#### PROBLEM:
Reproduce the listing below exactly, minus its pictures.

#### EXERCISE MATERIALS:
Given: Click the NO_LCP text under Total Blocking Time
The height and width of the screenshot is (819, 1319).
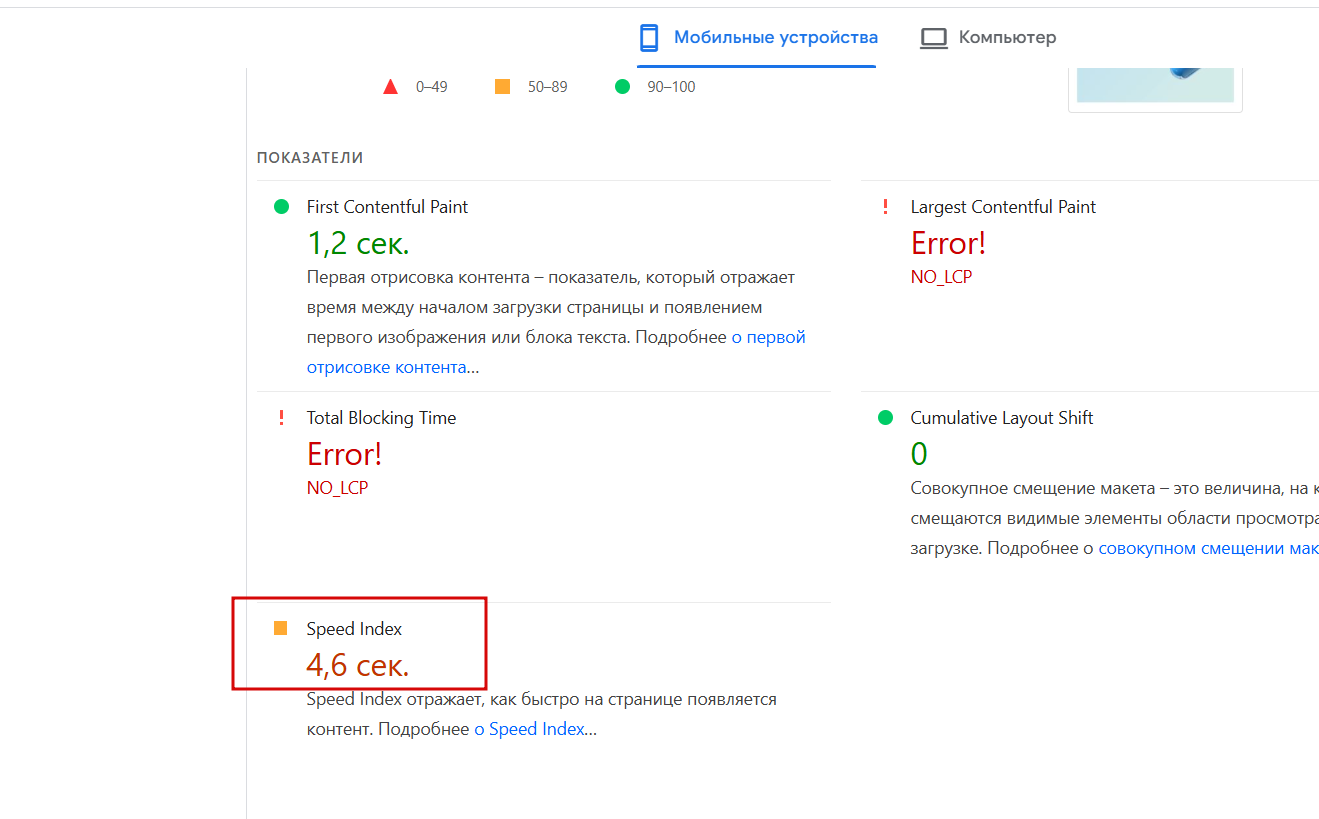Looking at the screenshot, I should [x=337, y=488].
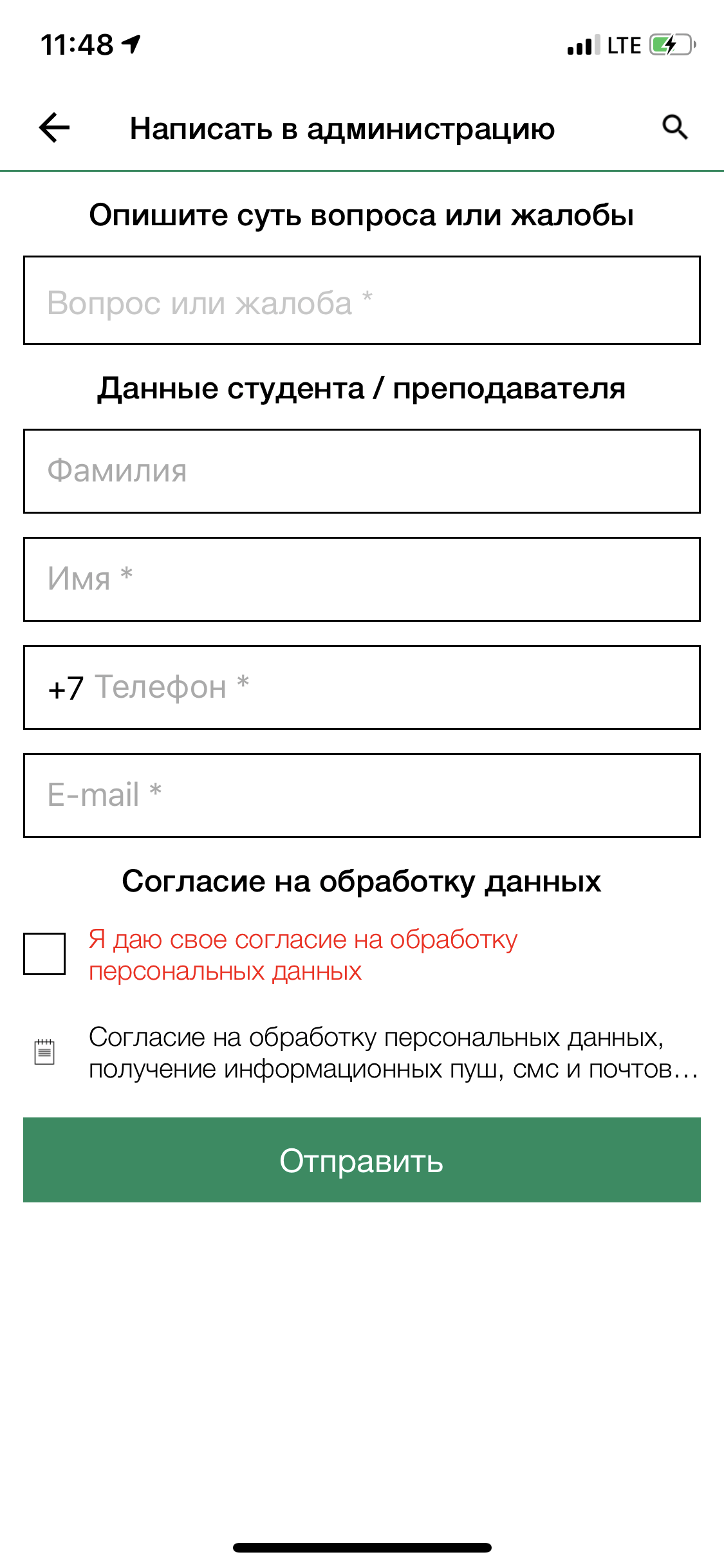724x1568 pixels.
Task: Tap the 'Написать в администрацию' page title
Action: tap(342, 128)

#### ANSWER SECTION:
Given: Click the NO_LCP text under Total Blocking Time
The height and width of the screenshot is (819, 1319).
Looking at the screenshot, I should [x=337, y=488].
724x1568 pixels.
Task: Tap the 'Написать в администрацию' page title
Action: tap(342, 128)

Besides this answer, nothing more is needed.